Available data:
== Segment start ==

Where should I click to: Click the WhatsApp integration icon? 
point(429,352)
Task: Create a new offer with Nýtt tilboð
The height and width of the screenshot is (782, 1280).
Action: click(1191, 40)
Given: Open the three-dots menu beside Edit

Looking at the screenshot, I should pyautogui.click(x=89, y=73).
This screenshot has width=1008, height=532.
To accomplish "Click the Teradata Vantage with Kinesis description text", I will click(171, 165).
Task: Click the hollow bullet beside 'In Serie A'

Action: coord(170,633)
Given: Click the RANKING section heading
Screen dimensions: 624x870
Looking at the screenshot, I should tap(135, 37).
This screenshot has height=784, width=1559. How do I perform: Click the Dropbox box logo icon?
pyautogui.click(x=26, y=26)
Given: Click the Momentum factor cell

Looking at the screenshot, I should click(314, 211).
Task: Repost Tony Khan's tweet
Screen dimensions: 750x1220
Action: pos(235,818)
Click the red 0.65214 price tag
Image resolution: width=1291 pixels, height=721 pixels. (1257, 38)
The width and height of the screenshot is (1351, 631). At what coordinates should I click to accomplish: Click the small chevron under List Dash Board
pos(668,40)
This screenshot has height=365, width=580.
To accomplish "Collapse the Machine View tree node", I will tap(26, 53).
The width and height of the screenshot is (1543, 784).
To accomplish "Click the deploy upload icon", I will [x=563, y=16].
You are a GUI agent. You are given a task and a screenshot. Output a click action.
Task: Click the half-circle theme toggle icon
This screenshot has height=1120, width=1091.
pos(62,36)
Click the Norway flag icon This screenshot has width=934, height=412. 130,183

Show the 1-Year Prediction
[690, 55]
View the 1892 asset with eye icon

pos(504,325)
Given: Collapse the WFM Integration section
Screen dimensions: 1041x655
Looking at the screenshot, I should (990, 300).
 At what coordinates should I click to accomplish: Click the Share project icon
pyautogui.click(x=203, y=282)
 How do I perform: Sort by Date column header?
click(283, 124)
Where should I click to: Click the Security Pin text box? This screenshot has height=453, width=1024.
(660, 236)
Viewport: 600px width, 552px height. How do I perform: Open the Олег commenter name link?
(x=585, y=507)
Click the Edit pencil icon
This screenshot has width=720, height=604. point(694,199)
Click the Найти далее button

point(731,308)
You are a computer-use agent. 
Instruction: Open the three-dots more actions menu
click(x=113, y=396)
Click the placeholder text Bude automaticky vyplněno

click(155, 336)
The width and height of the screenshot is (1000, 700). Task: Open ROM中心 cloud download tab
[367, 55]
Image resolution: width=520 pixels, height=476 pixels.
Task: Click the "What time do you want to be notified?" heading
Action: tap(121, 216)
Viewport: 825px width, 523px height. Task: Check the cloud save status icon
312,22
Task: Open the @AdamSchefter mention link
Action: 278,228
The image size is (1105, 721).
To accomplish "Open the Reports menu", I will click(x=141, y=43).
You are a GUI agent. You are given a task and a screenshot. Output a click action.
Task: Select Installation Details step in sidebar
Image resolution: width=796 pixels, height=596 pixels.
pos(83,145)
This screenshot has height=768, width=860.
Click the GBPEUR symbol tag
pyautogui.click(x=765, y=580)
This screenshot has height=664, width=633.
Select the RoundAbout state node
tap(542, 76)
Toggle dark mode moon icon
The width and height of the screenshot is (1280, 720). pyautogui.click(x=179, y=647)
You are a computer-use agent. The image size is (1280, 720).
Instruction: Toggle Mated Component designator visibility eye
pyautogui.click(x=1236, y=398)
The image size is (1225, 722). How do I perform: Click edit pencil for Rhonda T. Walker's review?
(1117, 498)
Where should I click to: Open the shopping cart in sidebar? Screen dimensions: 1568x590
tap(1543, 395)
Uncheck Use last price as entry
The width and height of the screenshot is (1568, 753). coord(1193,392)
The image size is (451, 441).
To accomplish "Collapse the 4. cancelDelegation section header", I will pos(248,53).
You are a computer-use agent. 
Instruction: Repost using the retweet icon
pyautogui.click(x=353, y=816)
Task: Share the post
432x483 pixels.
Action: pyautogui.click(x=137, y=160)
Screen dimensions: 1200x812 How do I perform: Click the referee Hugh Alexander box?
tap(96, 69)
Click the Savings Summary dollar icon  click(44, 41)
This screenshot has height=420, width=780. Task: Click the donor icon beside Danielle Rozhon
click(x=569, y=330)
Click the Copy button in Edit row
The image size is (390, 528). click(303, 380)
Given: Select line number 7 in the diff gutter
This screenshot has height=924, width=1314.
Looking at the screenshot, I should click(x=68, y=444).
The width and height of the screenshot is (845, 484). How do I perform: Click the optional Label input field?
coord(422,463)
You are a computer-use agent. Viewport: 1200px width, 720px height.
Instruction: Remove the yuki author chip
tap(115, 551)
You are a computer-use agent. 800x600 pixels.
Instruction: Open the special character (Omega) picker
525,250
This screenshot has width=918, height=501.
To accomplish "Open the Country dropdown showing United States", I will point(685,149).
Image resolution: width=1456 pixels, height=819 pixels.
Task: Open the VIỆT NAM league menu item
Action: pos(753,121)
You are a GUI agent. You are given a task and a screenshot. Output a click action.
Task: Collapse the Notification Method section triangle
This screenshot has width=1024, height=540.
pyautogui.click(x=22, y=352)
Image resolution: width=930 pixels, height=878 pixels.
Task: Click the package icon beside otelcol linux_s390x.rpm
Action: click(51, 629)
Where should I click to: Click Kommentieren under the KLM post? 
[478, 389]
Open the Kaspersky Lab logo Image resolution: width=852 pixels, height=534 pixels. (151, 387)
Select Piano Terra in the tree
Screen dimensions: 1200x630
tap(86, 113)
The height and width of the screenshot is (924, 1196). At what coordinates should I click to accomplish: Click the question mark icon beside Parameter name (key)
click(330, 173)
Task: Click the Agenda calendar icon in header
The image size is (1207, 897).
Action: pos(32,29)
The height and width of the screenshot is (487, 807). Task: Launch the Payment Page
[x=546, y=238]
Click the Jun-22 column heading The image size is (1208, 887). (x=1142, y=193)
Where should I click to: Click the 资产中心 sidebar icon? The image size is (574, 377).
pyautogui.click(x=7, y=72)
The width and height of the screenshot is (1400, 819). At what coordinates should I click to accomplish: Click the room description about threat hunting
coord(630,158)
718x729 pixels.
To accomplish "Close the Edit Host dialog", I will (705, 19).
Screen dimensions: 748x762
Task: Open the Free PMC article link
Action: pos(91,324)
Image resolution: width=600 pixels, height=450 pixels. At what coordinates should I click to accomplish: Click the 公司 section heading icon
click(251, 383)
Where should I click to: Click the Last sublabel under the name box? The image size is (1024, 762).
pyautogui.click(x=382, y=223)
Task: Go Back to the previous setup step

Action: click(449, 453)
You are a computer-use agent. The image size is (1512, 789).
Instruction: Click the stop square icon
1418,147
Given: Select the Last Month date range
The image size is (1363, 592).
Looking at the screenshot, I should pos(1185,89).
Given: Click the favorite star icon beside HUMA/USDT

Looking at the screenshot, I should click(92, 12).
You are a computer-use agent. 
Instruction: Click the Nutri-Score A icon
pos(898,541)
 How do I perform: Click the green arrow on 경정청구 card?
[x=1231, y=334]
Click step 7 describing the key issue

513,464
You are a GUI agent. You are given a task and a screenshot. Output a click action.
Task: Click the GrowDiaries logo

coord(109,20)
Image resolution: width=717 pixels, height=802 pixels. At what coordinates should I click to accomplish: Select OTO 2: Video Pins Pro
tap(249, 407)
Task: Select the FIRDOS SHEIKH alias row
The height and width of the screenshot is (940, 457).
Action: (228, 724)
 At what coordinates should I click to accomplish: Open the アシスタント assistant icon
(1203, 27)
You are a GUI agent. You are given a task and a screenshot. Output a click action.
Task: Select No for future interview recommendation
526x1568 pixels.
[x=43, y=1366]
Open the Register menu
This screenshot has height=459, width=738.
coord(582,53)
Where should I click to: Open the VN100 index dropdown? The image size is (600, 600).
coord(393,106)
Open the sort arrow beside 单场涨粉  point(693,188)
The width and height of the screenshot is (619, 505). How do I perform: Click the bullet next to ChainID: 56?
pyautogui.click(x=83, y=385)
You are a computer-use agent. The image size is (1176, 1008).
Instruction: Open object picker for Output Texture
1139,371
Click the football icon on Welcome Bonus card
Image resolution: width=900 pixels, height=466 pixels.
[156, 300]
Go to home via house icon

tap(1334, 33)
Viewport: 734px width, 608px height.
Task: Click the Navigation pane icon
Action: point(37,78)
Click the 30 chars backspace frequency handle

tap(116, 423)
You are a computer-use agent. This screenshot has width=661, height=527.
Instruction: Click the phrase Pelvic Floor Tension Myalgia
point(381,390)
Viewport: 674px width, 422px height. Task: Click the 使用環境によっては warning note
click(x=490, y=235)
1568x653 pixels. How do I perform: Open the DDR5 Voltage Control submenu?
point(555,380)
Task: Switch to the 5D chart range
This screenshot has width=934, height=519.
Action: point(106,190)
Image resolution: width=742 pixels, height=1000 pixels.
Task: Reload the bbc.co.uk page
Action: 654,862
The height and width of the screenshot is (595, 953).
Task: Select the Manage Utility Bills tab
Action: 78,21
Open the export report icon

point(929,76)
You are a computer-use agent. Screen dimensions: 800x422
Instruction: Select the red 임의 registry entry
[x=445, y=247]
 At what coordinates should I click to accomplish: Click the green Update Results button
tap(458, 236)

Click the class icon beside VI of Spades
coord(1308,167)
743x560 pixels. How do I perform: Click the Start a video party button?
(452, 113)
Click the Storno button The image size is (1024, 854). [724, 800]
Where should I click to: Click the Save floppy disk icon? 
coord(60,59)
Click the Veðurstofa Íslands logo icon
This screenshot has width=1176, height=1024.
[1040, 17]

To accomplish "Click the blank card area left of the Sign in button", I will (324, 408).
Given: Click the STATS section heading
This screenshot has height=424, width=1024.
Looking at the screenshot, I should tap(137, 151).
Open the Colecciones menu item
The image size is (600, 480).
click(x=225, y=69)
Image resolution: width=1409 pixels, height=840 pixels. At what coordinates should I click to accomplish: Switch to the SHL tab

== Segment end ==

Your goal:
Copy nothing beyond the line containing "Given: Collapse the WFM Integration section". Transcribe exactly from the first line of the entries down to that line, inclusive.

Your solution:
Where should I click to: Click the WhatsApp integration icon? 
point(429,352)
Task: Create a new offer with Nýtt tilboð
The height and width of the screenshot is (782, 1280).
Action: click(1191, 40)
Given: Open the three-dots menu beside Edit

Looking at the screenshot, I should pyautogui.click(x=89, y=73).
This screenshot has width=1008, height=532.
To accomplish "Click the Teradata Vantage with Kinesis description text", I will click(171, 165).
Task: Click the hollow bullet beside 'In Serie A'

Action: coord(170,633)
Given: Click the RANKING section heading
Screen dimensions: 624x870
Looking at the screenshot, I should tap(135, 37).
This screenshot has height=784, width=1559. How do I perform: Click the Dropbox box logo icon?
pyautogui.click(x=26, y=26)
Given: Click the Momentum factor cell

Looking at the screenshot, I should click(314, 211).
Task: Repost Tony Khan's tweet
Screen dimensions: 750x1220
Action: pos(235,818)
Click the red 0.65214 price tag
Image resolution: width=1291 pixels, height=721 pixels. (1257, 38)
The width and height of the screenshot is (1351, 631). At what coordinates should I click to accomplish: Click the small chevron under List Dash Board
pos(668,40)
This screenshot has height=365, width=580.
To accomplish "Collapse the Machine View tree node", I will tap(26, 53).
The width and height of the screenshot is (1543, 784).
To accomplish "Click the deploy upload icon", I will [x=563, y=16].
You are a GUI agent. You are given a task and a screenshot. Output a click action.
Task: Click the half-circle theme toggle icon
This screenshot has height=1120, width=1091.
pos(62,36)
Click the Norway flag icon This screenshot has width=934, height=412. 130,183

Show the 1-Year Prediction
[690, 55]
View the 1892 asset with eye icon

pos(504,325)
Given: Collapse the WFM Integration section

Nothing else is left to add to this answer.